-- EXERCISE PROMPT --
Leaving out every picture, quote the data below exactly as it appears.

-- DATASET --
|---|

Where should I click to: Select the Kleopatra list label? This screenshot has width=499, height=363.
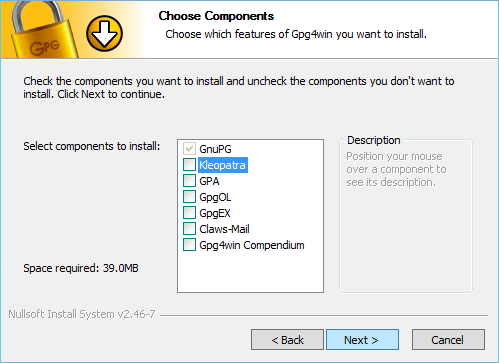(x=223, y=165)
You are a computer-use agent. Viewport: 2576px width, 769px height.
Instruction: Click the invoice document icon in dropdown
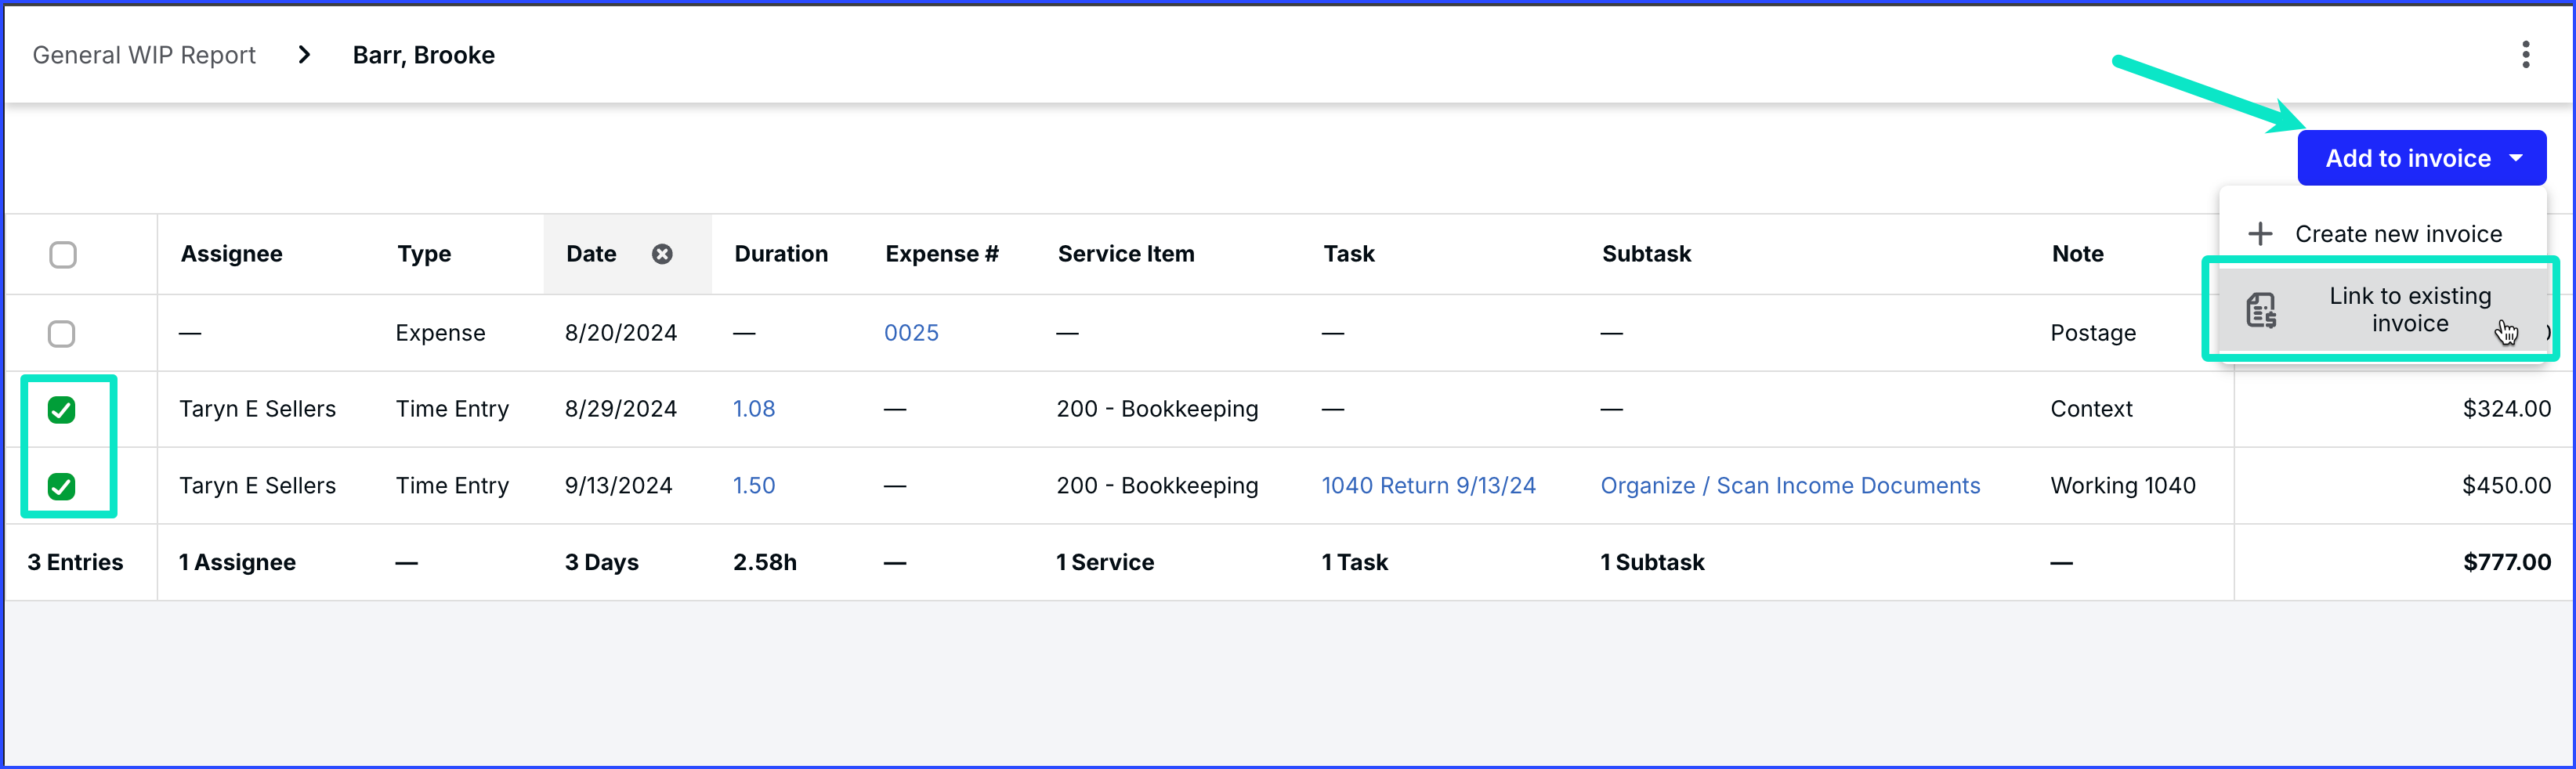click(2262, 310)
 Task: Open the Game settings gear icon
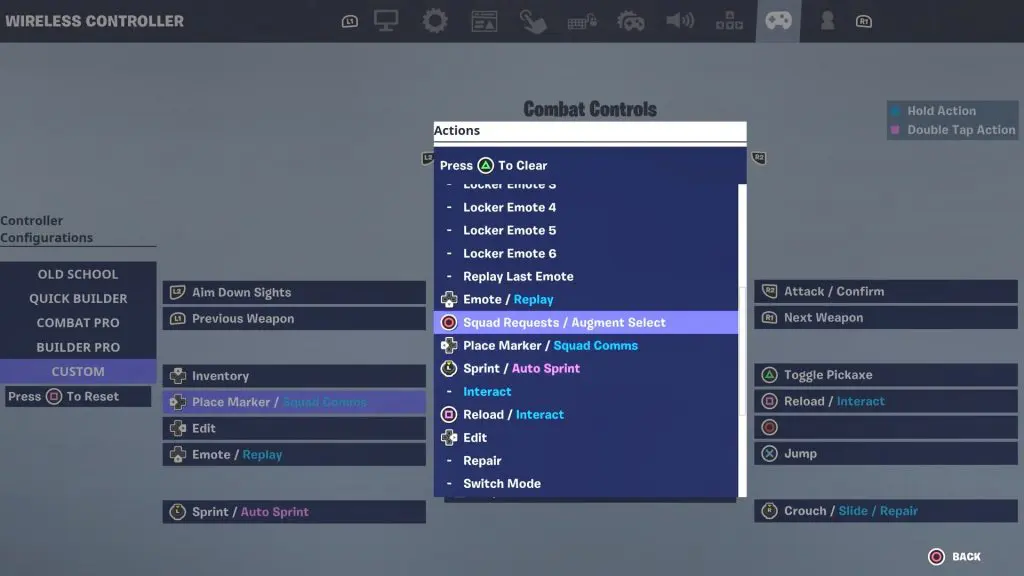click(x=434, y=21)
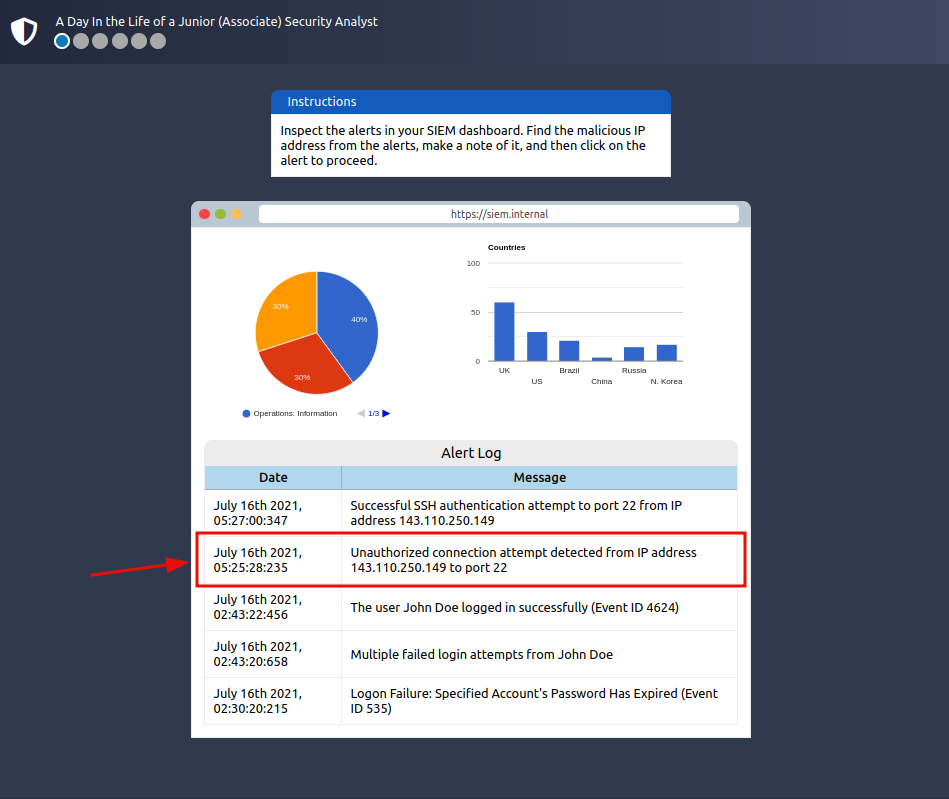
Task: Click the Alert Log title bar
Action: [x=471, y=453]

|---|

-- EXERCISE OUTPUT --
Where should I click to: Select the Kleopatra list label? This screenshot has width=499, height=363.
(x=223, y=165)
You are a computer-use agent. Viewport: 2576px width, 769px height.
Instruction: Click the invoice document icon in dropdown
click(2262, 310)
 Task: Open the Game settings gear icon
click(x=434, y=21)
Task: Click the Alert Log title bar
Action: [x=471, y=453]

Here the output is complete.